Call Center Chaos
Updated: Aug 10
Getting Ahead of the Impact
As a part of the Covid-19 crisis we have certainly learned about social distancing, wearing masks, using hand sanitizer and the like. Of course, this is easy if I am walking through Walmart, or taking my dog for a walk. This is much more difficult if I have a work environment where I need to work closely with others (i.e. healthcare workers).
In the D2 world, one of the areas of most concern includes HUB’s, Pharmacies, PBM’s and others who have call center environments. In April the Coronavirus hit a call center in South Korea which has sent shivers across various parts of the world. In addition, according to the research director of the National Association of Call Centers, Call Centers have a ‘greater risk of exposure’ for employees due to the tight spaces, shared equipment, and people moving for shifts. He goes on to say that the crisis “demands a solution” that may overturn how the business has operated for years, especially given that experts are calling for limits as low as 10 on how many people should be together at one time. His advice ultimately is to “automate and go to the cloud as fast as you can” because it’s the only way to cope with the spreading virus. That said it may be time to revisit the entire call center structure.

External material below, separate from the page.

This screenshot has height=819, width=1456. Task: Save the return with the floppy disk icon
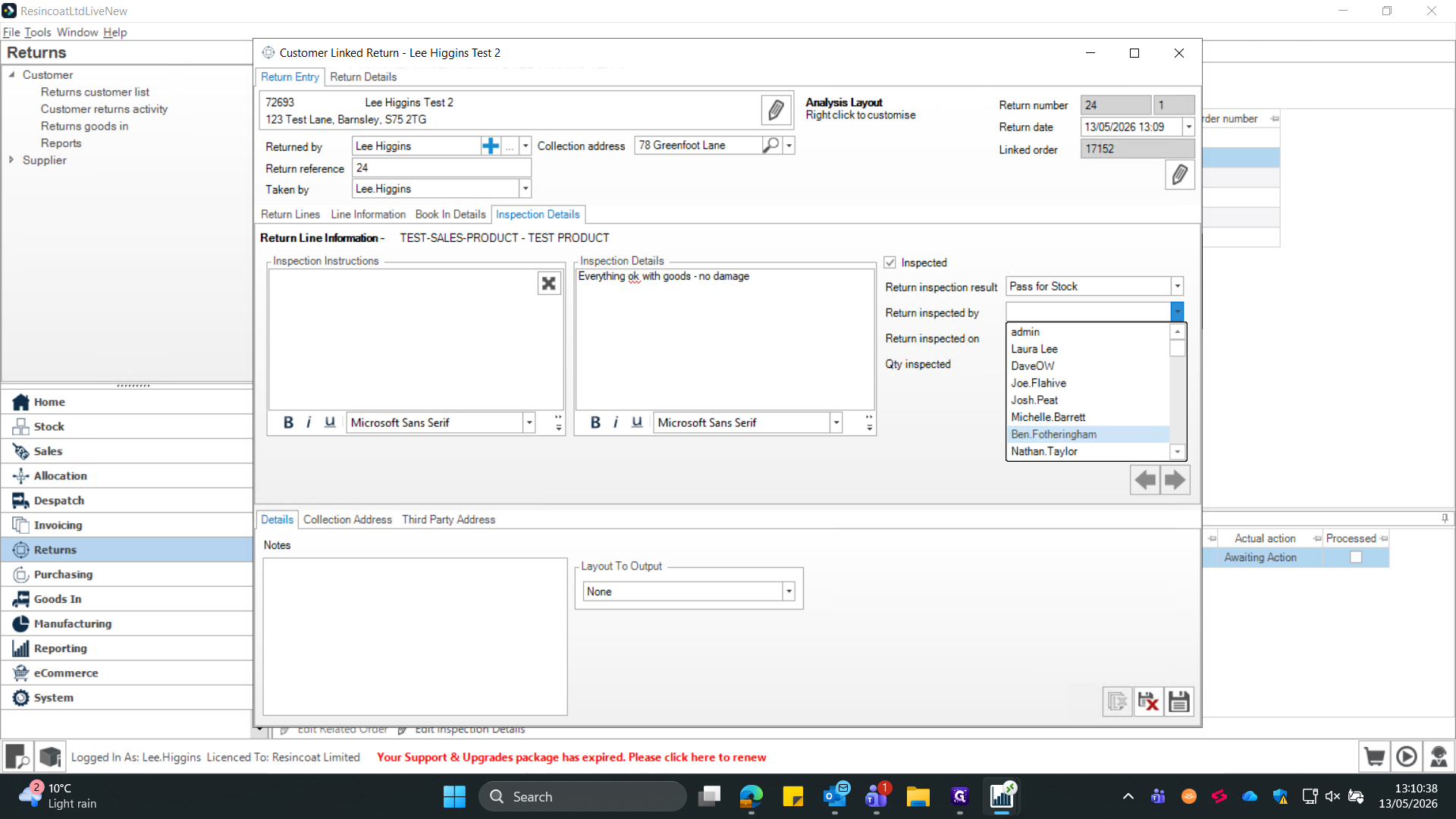click(1179, 701)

What we have heard from many organizations falls into 2 potential areas 1) volume has dropped off dramatically and they are now significantly overstaffed, (at least in the short term), or 2) persons are struggling to work from home as they (and their companies) are not structured to support remote working. We at D2 are working with multiple entities to automate call center functions and are able to do so in a very short time period with over 85% of the patients responding to digital engagement.